Grand Anse Beach on Praslin, considered one of the world’s nicest beaches. (Credit: Tobias Siegal)Grand Anse Beach on Praslin, considered one of the world’s nicest beaches. (Credit: Tobias Siegal)

It’s worth mentioning that the Seychelles has put a lot of effort into creating a peaceful experience for couples and families looking for tranquility in a beautiful location. As such, you won’t find many extreme attractions for thrill-seekers such as water sports or bungee-jumping. If you’re a young backpacker looking for those kinds of activities, you should probably consider another destination for your dream vacation.

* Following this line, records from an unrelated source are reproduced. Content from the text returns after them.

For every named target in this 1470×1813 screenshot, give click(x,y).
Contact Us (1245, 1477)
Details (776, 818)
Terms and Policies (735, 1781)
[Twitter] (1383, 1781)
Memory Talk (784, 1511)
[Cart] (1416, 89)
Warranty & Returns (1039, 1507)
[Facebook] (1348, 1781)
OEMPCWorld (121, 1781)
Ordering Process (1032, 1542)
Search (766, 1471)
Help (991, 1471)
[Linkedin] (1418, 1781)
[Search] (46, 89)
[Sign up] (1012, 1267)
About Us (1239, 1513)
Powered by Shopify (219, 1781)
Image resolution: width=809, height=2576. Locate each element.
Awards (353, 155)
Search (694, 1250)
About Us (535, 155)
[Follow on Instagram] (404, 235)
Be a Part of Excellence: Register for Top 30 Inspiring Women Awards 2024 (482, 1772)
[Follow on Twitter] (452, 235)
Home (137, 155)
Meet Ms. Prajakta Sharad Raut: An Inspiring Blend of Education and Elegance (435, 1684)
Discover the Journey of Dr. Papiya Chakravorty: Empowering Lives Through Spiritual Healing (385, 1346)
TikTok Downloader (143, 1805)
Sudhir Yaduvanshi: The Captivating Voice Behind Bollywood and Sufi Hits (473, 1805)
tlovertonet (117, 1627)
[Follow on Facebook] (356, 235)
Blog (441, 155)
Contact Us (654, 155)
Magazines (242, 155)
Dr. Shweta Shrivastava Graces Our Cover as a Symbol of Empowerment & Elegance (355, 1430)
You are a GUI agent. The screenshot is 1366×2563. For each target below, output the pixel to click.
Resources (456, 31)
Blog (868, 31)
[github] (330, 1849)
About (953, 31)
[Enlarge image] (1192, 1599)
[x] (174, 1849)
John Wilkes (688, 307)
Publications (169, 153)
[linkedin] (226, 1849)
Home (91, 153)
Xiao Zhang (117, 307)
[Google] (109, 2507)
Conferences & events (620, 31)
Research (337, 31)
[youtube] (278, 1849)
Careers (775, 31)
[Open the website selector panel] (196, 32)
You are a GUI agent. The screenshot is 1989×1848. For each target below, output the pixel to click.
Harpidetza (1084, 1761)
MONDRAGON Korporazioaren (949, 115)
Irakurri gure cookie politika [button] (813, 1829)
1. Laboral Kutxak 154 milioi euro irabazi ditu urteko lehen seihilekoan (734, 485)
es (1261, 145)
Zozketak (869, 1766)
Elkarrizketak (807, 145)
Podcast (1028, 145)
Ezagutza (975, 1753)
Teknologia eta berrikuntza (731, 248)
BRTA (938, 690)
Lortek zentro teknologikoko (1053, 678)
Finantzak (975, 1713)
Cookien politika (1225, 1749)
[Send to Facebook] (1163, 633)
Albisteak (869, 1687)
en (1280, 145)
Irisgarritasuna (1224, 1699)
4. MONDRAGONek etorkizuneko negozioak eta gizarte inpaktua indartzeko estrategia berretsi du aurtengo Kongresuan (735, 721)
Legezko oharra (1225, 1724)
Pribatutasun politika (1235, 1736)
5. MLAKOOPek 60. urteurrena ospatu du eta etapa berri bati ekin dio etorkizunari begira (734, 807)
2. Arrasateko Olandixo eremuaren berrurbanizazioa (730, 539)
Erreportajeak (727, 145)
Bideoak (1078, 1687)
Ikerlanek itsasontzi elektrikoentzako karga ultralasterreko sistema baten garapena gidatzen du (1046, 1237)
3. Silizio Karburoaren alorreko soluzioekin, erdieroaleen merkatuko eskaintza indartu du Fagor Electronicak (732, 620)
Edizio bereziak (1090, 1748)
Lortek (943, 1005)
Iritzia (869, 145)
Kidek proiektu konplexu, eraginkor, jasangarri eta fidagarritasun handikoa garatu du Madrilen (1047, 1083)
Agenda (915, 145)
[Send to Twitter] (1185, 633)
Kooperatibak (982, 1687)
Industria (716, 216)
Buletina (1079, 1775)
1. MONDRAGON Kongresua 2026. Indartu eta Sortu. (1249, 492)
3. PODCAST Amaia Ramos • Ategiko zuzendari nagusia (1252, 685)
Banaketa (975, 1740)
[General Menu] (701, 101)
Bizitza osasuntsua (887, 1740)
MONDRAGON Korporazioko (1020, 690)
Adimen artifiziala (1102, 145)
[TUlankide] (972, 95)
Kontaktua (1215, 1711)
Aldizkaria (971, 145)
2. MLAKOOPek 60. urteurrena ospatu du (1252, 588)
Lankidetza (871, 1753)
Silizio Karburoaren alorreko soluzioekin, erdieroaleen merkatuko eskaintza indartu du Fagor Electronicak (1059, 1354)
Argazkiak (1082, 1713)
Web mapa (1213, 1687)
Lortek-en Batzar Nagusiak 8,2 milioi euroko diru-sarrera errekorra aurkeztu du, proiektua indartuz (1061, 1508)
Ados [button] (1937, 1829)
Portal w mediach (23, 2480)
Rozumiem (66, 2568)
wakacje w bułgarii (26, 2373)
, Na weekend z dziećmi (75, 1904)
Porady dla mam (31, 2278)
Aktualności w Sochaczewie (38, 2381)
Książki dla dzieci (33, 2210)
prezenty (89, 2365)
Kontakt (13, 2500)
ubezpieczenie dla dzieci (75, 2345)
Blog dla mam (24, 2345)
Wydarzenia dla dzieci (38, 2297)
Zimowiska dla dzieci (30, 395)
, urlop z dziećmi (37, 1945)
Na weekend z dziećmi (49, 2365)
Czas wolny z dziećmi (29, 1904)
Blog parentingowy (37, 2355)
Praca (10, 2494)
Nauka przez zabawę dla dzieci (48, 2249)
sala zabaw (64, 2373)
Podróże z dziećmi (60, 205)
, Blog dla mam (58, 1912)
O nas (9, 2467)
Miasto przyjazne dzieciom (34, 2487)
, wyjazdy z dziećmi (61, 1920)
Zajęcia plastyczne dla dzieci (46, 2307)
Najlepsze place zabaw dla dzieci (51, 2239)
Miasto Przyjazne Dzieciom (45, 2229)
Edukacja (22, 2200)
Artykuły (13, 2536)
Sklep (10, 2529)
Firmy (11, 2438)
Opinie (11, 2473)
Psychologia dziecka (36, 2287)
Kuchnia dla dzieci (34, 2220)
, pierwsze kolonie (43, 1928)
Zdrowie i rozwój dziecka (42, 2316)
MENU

Finally, in case you were wondering about any kind of Jewish community in the Seychelles, I’m sorry to disappoint, but it is basically non-existent. Various testimonies indicate at least several Jewish migrants reaching the Seychelles in the 18th century as part of the French and British colonies, but if they stayed, they completely assimilated into the local population.
Having said that, the growing number of Israelis choosing to travel to the Seychelles might lead local businesses to adapt to the new reality. Who knows? We might see a kosher restaurant open in the tropical island country sooner than expected.
The writer was a guest of Air Seychelles Airline Company and the Seychelles Tourism Board (STB).